The first incision was a left-sided, paramedian, horizontal incision that was made at the level of the cricoid cartilage over the sternocleidomastoid muscle. The platysma was opened and the plane medial to the sternocleidomastoid muscle was created, exposing the carotid sheath. The sheath was opened, the jugular vein was retracted laterally, and the vagus nerve was usually apparent in the groove between the jugular vein and carotid artery. Careful dissection was performed to expose 2–3 cm of the vagus nerve. The second incision was made vertically in the left anterior axillary line. A pocket was created just under the skin of the chest above the fascia of the pectoralis major muscle for the pulse generator (~ 5 cm in diameter, determined by the size of the model).

The lead was tunneled subcutaneously between the two incisions. The diameter of the vagus nerve was measured with a caliper to determine if a 2 or 3 mm coiled electrode should be used. Then the helical electrode was encircled around the exposed vagal nerve, and the lead was attached to the pulse generator.

Before the incisions were closed, intra-operative electrical impedance testing was done trans-cutaneously by means of a handheld programming wand to ensure the integrity of the implant. At the beginning of the test, the anesthesia team was notified as cardiac arrhythmia and asystole had been reported during such test (0.1%) . After successful testing, the pulse generator was made inactive for a period of 2 weeks post-operatively, allowing wound healing before its clinical use. A mean surgical duration of 80 min was needed for the procedure.

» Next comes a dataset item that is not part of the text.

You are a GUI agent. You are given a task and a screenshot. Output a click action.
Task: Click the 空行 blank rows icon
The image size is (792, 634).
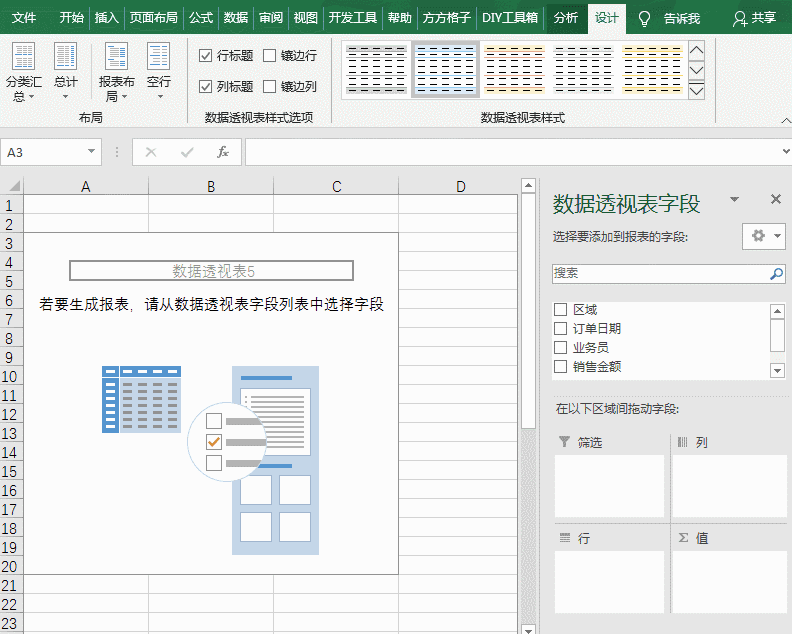pyautogui.click(x=158, y=56)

Most patients were discharged on day 1 post-operatively, sent home with one week course of oral amoxicillin-clavulanate (1 g, BID), and care providers were educated regarding wound care.

Post-operative follow-up was performed in both the otolaryngology clinic and at the referring neurology clinic. Patients were scheduled for follow-up with the otolaryngologist on the 7th postoperative day for wound check and suture removal, and then the 3rd, 6th, and 12th months after activation of the VNS by the neurologist. Patients were followed up by the neurologist 2 weeks post-VNS implantation for device activation. Initial settings were: output current 0.25 mA, frequency 30 Hz, pulse width of 250 μs, stimulation period 30 s at five minute intervals. Patients were followed up every 2 to 4 weeks for optimizing the amplitude and type of current delivered by the generator, output current was increased by 0.25 mA every visit to target output of 1.75–2.25 mA, according to the patient response and tolerance.

Minimum neurological follow up for all patients was 2 years. The McHugh VNS specific outcome scale was utilized for assessment of seizure frequency and severity after implantation . The frequency of emergency room visits, ward admissions, and intensive care unit admissions pre- and post-VNS implantation were obtained from patients’ medical records and from caregivers.

The study included a fiberoptic laryngoscopy assessment of vocal cords, Voice Handicap Index-10 (VHI-10) questionnaire , to identify the severity of the voice changes. The ten questions were answered on a scale of 0 to 4, resulting in a range of scores from 0 to 40 for each patient. In addition to obtaining the Maximum Phonation Time (MPT) which was also measured by asking the patients to pronounce a prolonged /α/ at a typical speaking volume as long as possible after taking a deep inspiration, for all feasible pre-VNS activation implantees.

After six months of VNS activation, patients who reported voice changes, cough, and shortness of breath Post-VNS-implant activation, vocal cord motion re-assessment using a fiberoptic laryngoscopy was done as well as repeating the (VHI-10) questionnaire and repeating the (MPT). The results before and 6 months after the VNS activation were compared.